--- start of Rows ---

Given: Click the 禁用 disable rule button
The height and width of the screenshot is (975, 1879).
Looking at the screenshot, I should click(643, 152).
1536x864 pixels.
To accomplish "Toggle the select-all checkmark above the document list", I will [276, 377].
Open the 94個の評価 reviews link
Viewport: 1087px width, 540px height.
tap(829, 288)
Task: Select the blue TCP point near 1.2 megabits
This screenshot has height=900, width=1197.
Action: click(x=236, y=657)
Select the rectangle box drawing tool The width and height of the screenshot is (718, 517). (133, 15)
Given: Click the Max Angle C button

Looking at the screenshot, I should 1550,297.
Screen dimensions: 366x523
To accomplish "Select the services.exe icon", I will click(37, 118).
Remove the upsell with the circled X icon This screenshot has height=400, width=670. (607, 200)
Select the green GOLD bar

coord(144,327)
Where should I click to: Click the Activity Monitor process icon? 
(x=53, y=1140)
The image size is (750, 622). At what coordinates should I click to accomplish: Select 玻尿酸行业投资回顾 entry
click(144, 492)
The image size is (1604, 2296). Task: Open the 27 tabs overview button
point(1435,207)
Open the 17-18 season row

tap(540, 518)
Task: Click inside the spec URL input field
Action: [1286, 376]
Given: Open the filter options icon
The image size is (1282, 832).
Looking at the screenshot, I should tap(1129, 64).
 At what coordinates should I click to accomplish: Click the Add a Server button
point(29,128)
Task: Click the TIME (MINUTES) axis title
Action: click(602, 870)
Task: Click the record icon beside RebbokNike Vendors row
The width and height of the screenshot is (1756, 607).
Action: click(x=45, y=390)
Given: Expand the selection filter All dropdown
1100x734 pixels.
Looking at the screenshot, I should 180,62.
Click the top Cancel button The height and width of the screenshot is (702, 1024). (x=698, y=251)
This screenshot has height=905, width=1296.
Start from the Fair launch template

--- end of Rows ---

*The exercise*
Rewrite all of the records above, changing each "Given" to "Instruction" and keeping everything else the same.

*Written response*
Instruction: Click the 禁用 disable rule button
The height and width of the screenshot is (975, 1879).
Looking at the screenshot, I should click(643, 152).
1536x864 pixels.
To accomplish "Toggle the select-all checkmark above the document list", I will [276, 377].
Open the 94個の評価 reviews link
Viewport: 1087px width, 540px height.
tap(829, 288)
Task: Select the blue TCP point near 1.2 megabits
This screenshot has height=900, width=1197.
Action: click(x=236, y=657)
Select the rectangle box drawing tool The width and height of the screenshot is (718, 517). (133, 15)
Instruction: Click the Max Angle C button

Looking at the screenshot, I should 1550,297.
Screen dimensions: 366x523
To accomplish "Select the services.exe icon", I will click(37, 118).
Remove the upsell with the circled X icon This screenshot has height=400, width=670. (607, 200)
Select the green GOLD bar

coord(144,327)
Where should I click to: Click the Activity Monitor process icon? 
(x=53, y=1140)
The image size is (750, 622). At what coordinates should I click to accomplish: Select 玻尿酸行业投资回顾 entry
click(144, 492)
The image size is (1604, 2296). Task: Open the 27 tabs overview button
point(1435,207)
Open the 17-18 season row

tap(540, 518)
Task: Click inside the spec URL input field
Action: [1286, 376]
Instruction: Open the filter options icon
The image size is (1282, 832).
Looking at the screenshot, I should tap(1129, 64).
 At what coordinates should I click to accomplish: Click the Add a Server button
point(29,128)
Task: Click the TIME (MINUTES) axis title
Action: click(602, 870)
Task: Click the record icon beside RebbokNike Vendors row
The width and height of the screenshot is (1756, 607).
Action: click(x=45, y=390)
Instruction: Expand the selection filter All dropdown
1100x734 pixels.
Looking at the screenshot, I should 180,62.
Click the top Cancel button The height and width of the screenshot is (702, 1024). (x=698, y=251)
This screenshot has height=905, width=1296.
Start from the Fair launch template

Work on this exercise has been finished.